"""

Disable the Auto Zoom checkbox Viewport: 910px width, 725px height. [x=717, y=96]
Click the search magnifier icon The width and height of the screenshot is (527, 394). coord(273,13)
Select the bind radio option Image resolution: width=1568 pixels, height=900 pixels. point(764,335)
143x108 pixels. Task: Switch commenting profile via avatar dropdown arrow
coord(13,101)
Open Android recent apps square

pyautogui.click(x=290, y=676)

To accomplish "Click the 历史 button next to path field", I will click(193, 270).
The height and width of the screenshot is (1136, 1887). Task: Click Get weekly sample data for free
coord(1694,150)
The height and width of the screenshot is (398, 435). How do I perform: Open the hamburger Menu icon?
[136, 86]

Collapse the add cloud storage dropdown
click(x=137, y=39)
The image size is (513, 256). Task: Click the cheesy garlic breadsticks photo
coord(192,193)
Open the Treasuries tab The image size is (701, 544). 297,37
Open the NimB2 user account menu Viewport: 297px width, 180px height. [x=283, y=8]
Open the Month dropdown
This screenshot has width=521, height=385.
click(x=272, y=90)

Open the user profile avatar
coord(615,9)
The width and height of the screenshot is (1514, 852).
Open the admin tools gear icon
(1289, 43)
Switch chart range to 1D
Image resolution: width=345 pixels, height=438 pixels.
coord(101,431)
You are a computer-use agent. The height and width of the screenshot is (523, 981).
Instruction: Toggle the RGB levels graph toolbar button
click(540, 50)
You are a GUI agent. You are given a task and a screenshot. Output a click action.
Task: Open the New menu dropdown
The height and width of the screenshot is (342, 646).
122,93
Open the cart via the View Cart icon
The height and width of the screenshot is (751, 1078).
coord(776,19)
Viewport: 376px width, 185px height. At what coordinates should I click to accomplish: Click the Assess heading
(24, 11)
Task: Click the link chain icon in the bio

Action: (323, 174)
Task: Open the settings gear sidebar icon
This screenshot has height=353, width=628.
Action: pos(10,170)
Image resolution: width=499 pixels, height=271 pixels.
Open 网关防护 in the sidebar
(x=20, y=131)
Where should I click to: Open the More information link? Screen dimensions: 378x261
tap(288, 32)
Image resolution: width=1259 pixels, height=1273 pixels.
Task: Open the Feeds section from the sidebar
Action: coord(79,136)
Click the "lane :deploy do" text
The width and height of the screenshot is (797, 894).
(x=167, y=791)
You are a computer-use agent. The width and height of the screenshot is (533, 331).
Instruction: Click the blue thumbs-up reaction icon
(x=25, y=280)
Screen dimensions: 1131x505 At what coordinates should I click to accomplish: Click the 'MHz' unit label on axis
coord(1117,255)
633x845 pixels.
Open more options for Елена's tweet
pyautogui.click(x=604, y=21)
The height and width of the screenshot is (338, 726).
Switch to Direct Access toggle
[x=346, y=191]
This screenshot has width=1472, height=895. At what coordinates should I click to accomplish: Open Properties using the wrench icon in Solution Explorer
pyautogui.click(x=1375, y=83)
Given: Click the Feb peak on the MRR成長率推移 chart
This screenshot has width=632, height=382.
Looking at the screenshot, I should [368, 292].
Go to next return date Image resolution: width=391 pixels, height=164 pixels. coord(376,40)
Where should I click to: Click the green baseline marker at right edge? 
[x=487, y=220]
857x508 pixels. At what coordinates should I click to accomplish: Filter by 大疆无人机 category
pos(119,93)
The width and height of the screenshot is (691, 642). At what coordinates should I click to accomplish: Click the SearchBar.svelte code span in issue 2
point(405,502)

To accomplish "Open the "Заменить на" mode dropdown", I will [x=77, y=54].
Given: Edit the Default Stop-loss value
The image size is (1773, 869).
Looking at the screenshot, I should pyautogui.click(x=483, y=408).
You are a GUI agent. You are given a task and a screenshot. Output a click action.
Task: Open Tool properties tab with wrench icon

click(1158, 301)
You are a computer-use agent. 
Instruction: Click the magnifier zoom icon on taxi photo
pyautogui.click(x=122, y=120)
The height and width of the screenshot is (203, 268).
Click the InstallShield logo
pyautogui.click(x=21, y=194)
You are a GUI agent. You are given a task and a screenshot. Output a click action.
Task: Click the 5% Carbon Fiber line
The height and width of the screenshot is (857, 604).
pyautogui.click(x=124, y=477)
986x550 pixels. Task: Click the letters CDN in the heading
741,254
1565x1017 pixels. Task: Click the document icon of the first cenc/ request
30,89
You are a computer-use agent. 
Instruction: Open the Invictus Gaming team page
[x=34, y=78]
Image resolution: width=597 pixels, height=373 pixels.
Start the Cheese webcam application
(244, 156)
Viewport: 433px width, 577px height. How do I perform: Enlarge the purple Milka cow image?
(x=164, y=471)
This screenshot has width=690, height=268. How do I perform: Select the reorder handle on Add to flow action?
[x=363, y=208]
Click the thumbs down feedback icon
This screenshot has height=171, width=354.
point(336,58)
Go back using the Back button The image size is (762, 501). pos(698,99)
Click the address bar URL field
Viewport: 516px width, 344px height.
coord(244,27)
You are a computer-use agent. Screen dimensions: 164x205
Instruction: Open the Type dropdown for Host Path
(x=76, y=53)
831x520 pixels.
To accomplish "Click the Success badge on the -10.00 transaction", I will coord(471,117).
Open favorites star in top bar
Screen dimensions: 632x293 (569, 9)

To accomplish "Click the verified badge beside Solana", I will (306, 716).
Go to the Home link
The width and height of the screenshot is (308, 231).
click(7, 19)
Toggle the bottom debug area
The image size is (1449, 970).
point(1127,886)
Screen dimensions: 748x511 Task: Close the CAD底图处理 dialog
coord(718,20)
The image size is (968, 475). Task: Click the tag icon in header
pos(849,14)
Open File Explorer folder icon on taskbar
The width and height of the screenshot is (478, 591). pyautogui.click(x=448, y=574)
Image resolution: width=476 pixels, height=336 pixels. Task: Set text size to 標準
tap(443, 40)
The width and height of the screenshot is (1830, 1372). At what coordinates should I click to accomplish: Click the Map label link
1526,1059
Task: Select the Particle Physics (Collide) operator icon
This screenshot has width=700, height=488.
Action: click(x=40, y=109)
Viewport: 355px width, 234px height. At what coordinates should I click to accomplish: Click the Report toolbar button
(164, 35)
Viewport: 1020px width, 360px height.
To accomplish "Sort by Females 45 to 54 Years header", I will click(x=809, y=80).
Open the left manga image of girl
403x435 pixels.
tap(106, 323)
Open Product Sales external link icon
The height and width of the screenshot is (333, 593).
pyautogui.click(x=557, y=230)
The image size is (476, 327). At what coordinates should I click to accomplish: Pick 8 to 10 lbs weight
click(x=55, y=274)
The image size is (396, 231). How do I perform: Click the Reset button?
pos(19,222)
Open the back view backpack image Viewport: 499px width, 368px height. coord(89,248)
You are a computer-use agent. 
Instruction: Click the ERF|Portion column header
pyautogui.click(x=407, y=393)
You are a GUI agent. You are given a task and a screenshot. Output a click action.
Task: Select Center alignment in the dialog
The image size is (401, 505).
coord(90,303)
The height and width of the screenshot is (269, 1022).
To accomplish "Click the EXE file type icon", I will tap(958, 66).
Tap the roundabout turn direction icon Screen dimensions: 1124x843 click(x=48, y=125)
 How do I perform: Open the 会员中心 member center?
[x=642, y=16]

"""

→ **What this task involves**:
Reproduce verbatim the lines of the records from the line containing "The height and width of the screenshot is (338, 726)." up to and including the line containing "Go to next return".

→ **Written response**:
The height and width of the screenshot is (338, 726).
Switch to Direct Access toggle
[x=346, y=191]
This screenshot has width=1472, height=895. At what coordinates should I click to accomplish: Open Properties using the wrench icon in Solution Explorer
pyautogui.click(x=1375, y=83)
Given: Click the Feb peak on the MRR成長率推移 chart
This screenshot has width=632, height=382.
Looking at the screenshot, I should [368, 292].
Go to next return date Image resolution: width=391 pixels, height=164 pixels. coord(376,40)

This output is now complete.